══ MATERIAL TO PROCESS

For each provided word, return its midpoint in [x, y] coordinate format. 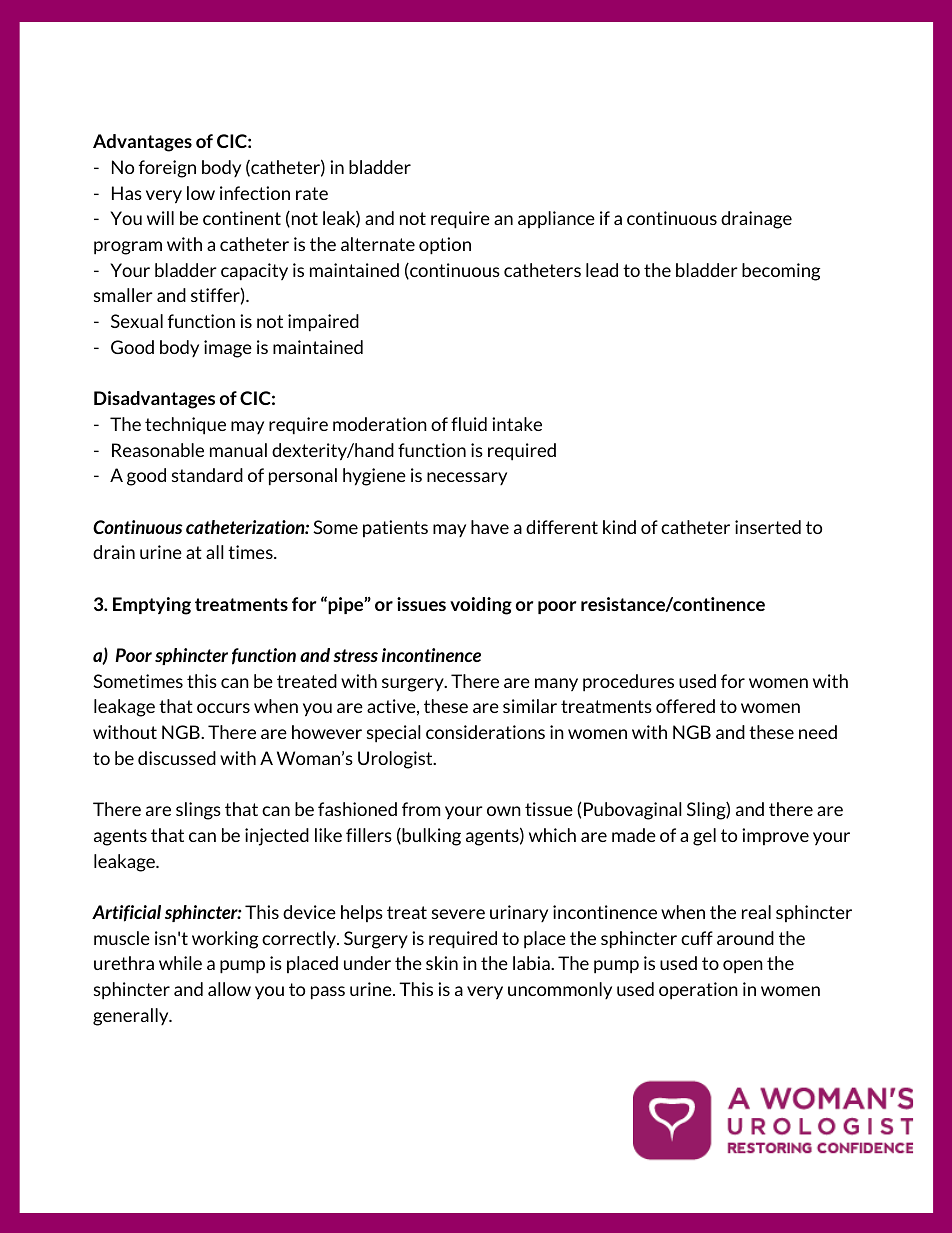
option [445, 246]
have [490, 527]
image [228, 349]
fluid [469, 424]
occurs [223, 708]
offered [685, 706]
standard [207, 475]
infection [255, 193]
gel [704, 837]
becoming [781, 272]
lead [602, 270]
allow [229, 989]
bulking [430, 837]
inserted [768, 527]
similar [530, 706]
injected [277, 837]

════
══ MATERIAL TO PROCESS

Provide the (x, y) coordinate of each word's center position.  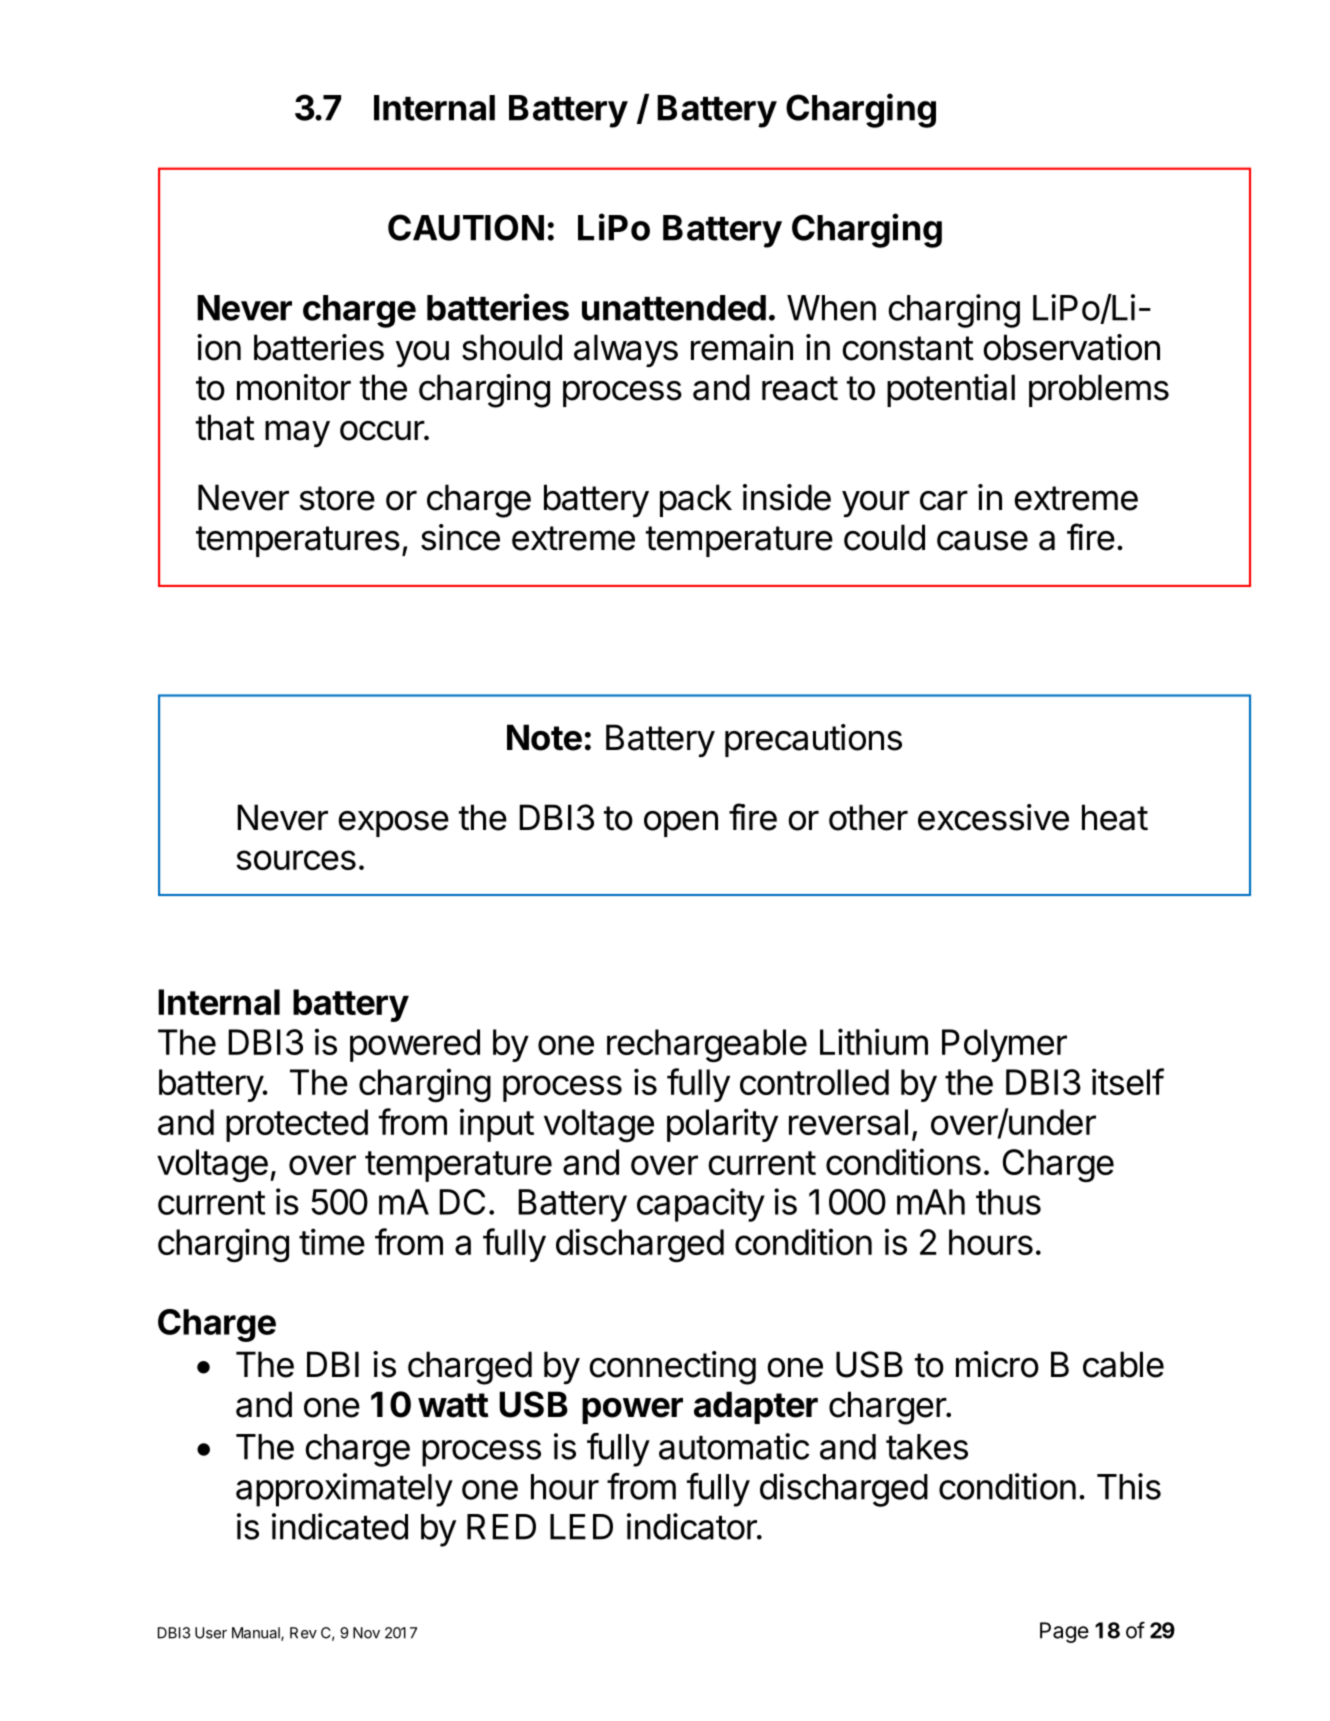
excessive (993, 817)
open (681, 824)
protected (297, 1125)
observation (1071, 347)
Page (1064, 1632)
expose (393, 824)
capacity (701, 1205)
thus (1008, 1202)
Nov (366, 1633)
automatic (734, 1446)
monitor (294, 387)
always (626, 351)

════

• WHAT TO WORK ON
Reproduce only the lines from the one containing "offered [685, 706]" through the one containing "injected [277, 837]", substituting "typical" for "standard" and leaving everything else unchanged.

• THE SOLUTION
offered [685, 706]
typical [207, 475]
infection [255, 193]
gel [704, 837]
becoming [781, 272]
lead [602, 270]
allow [229, 989]
bulking [430, 837]
inserted [768, 527]
similar [530, 706]
injected [277, 837]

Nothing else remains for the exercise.